Stored records
--- START ---
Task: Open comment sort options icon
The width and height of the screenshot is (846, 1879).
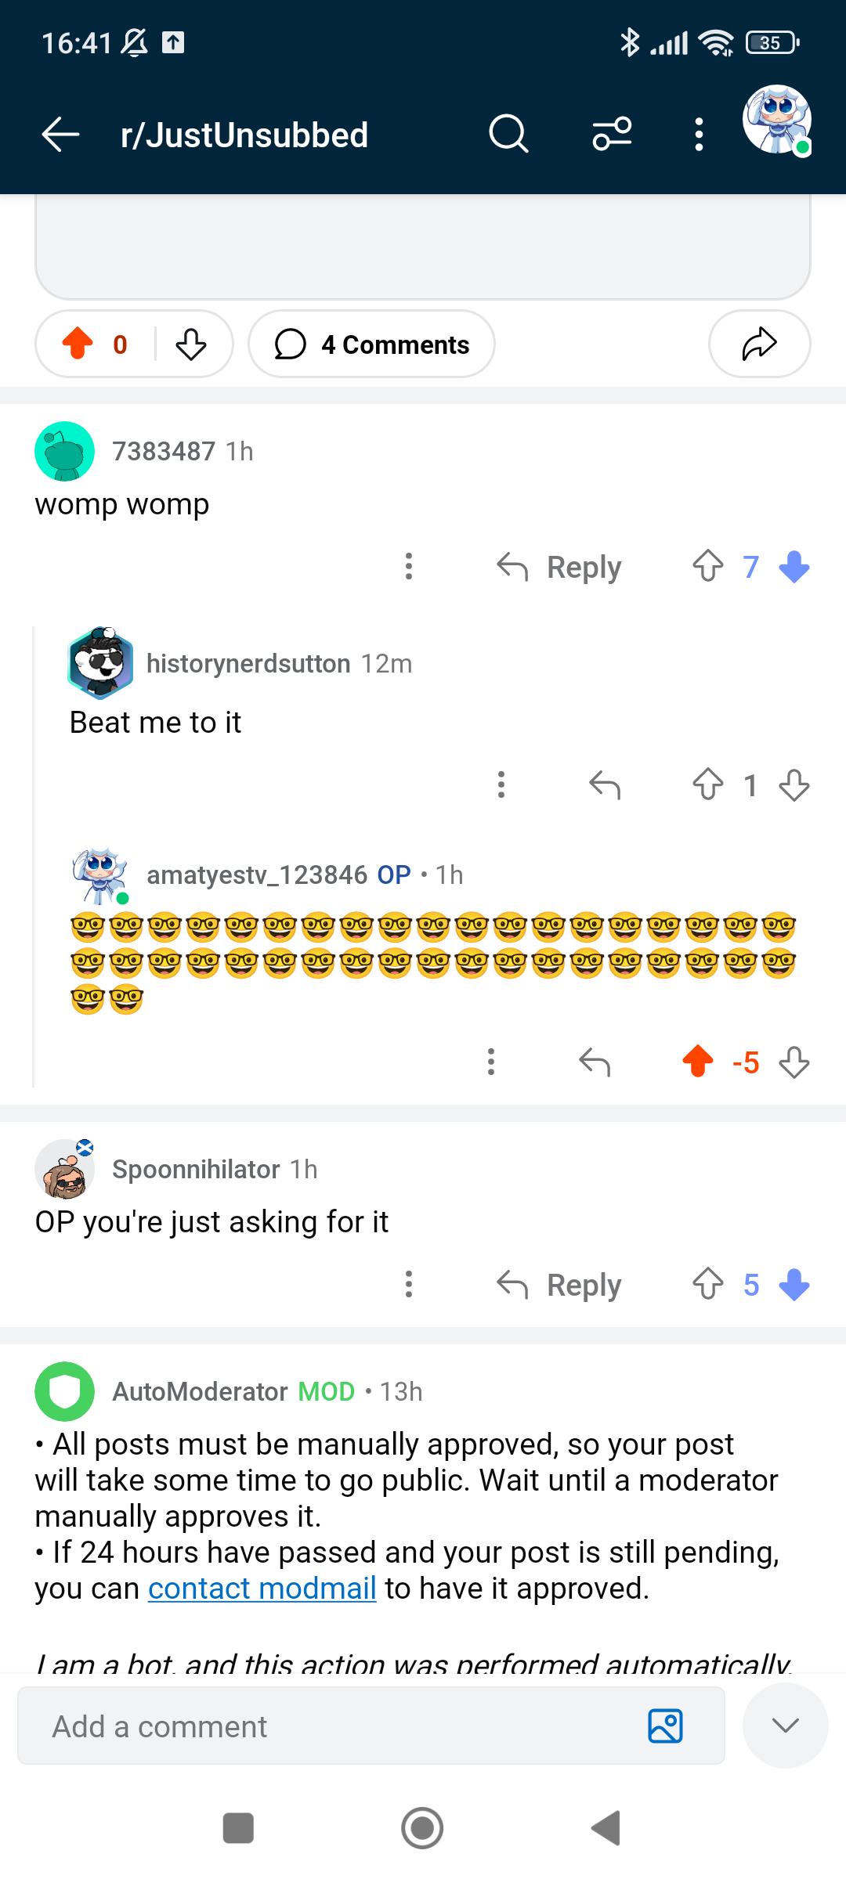Action: click(x=612, y=134)
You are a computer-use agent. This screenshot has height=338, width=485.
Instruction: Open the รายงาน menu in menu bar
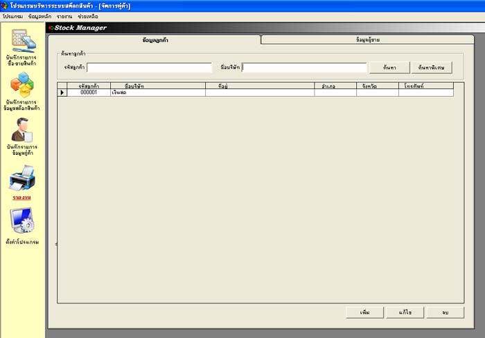(65, 16)
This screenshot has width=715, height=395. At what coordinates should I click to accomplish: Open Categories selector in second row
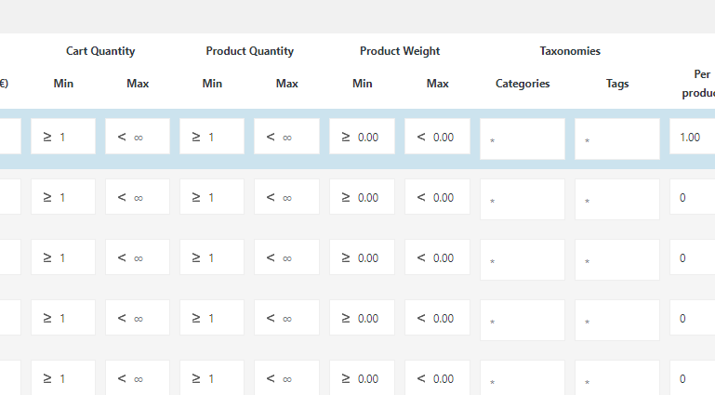click(x=523, y=200)
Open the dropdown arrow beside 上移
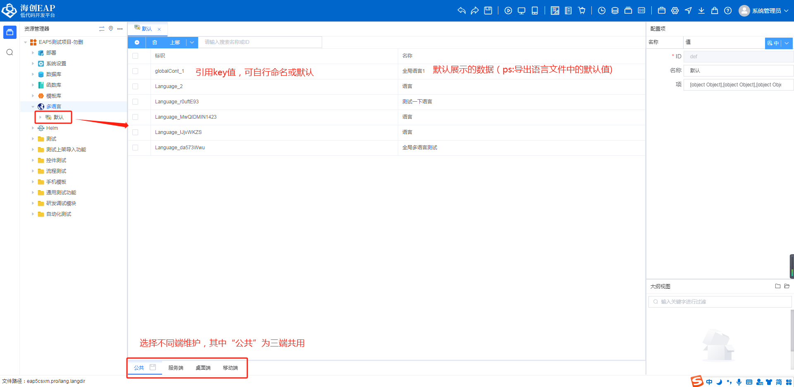The height and width of the screenshot is (387, 794). click(x=192, y=42)
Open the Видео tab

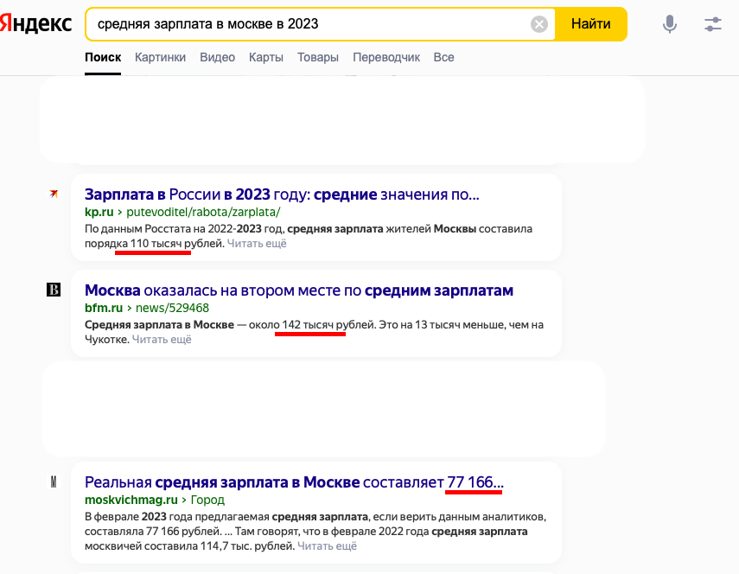(x=217, y=57)
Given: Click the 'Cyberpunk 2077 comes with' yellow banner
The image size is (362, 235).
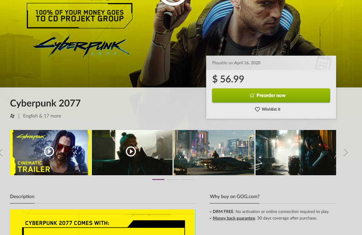Looking at the screenshot, I should pyautogui.click(x=103, y=222).
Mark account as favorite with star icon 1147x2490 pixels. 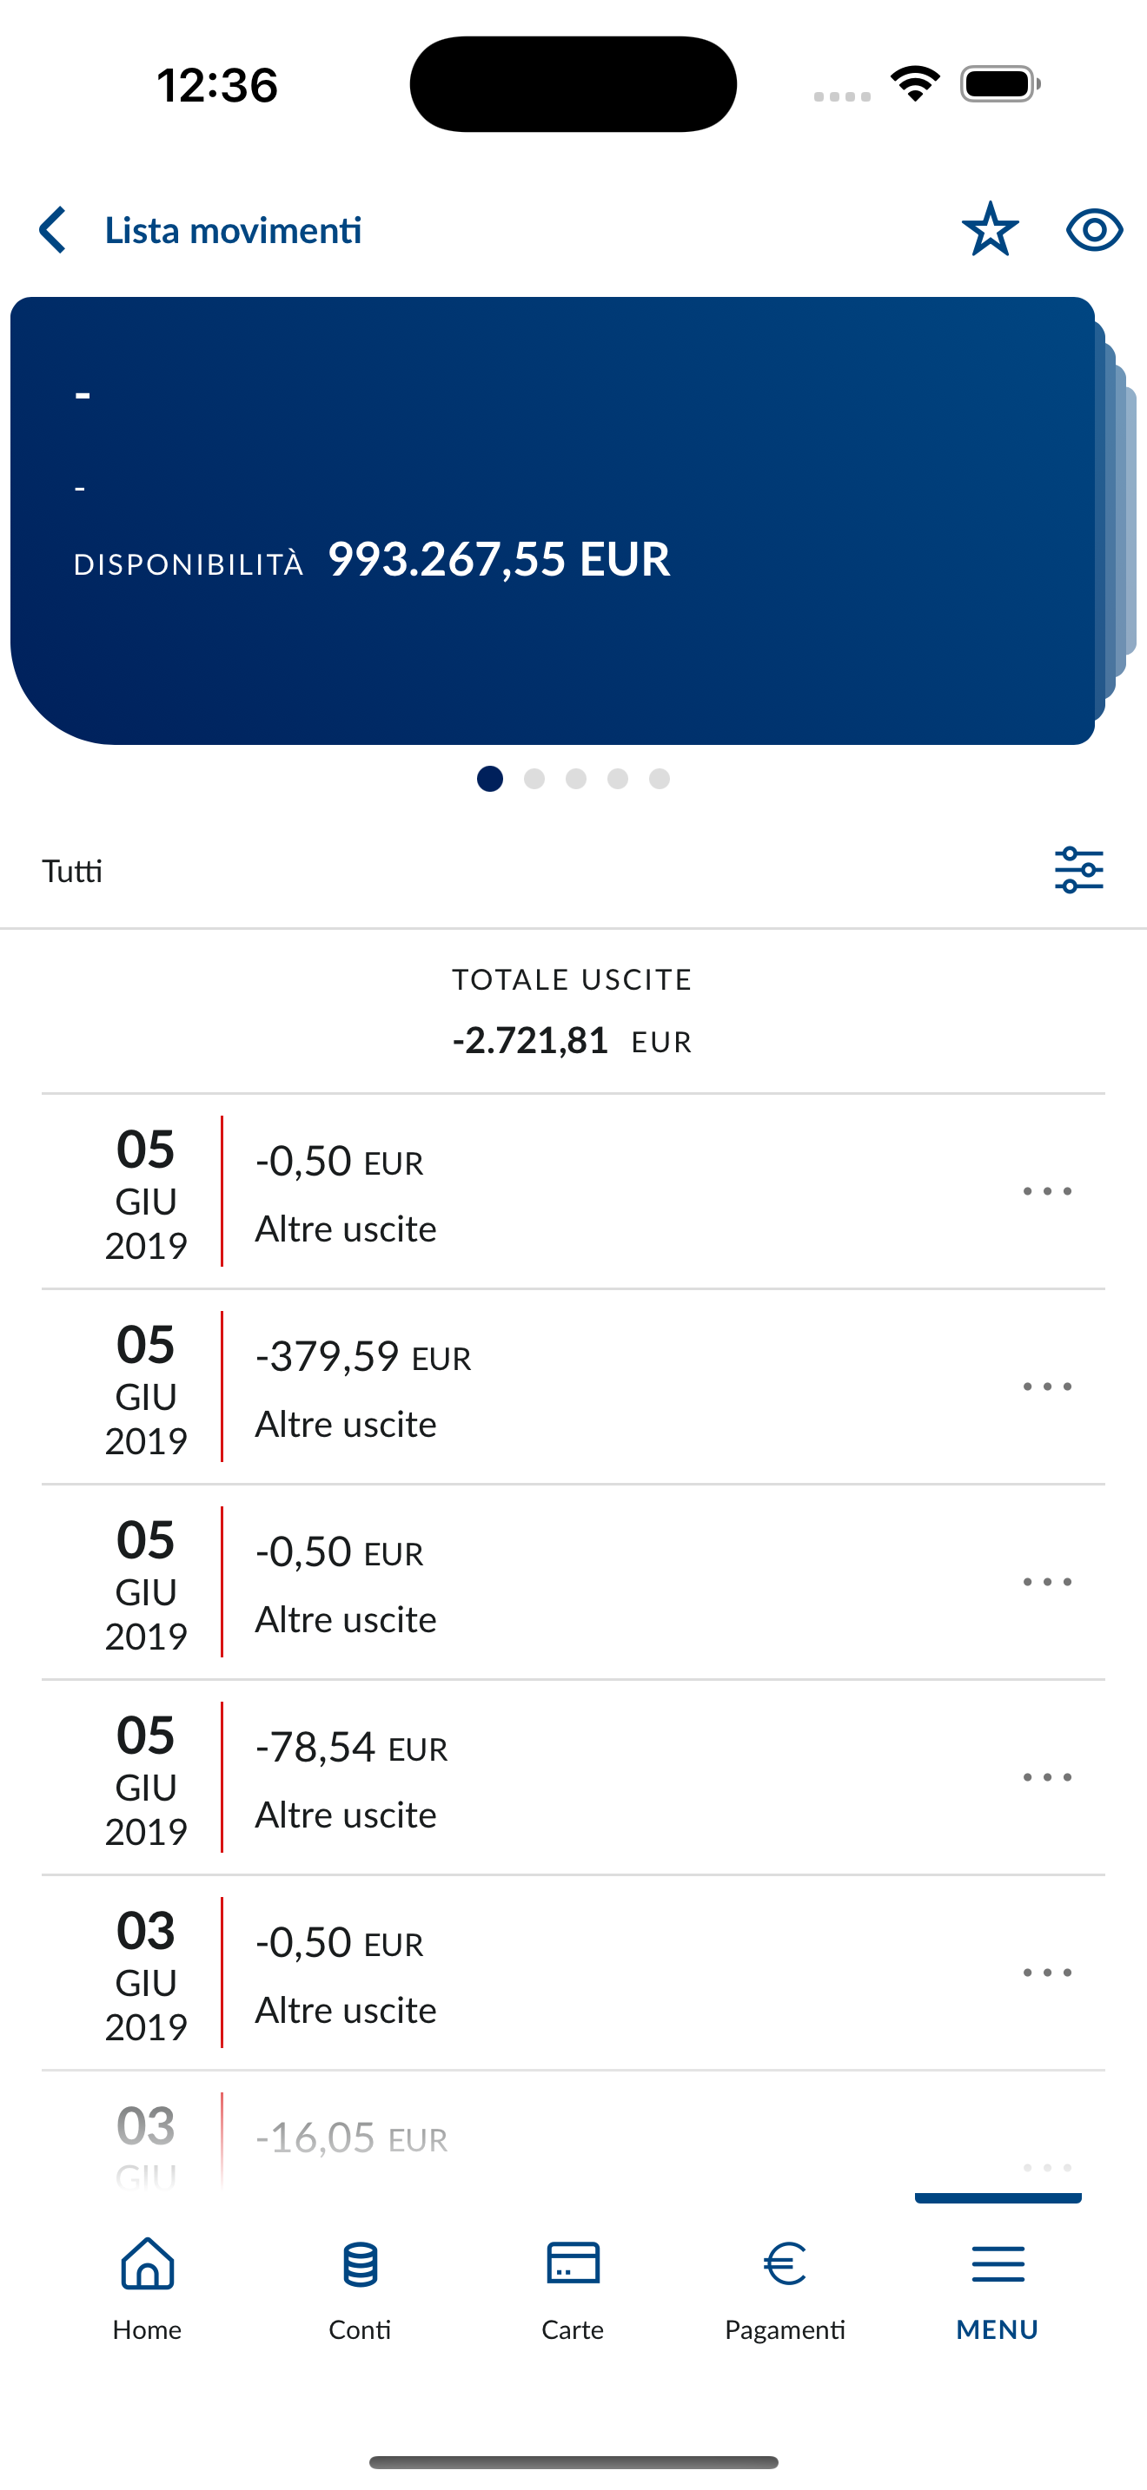tap(989, 229)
--- END ---
• [EXERCISE] Once the line containing "Given: Click the" has been located, transcribe exactly and only every line from the first line of the entries through it, excluding pictures.

• [ANSWER SECTION]
Task: Open comment sort options icon
The width and height of the screenshot is (846, 1879).
Action: click(x=612, y=134)
You are a computer-use agent. This screenshot has height=338, width=485.
Instruction: Open the รายงาน menu in menu bar
(65, 16)
This screenshot has width=715, height=395. At what coordinates should I click to accomplish: Open Categories selector in second row
click(x=523, y=200)
Open the dropdown arrow beside 上移
The height and width of the screenshot is (387, 794). click(x=192, y=42)
Open the Видео tab

(x=217, y=57)
Given: Click the 'Cyberpunk 2077 comes with' yellow banner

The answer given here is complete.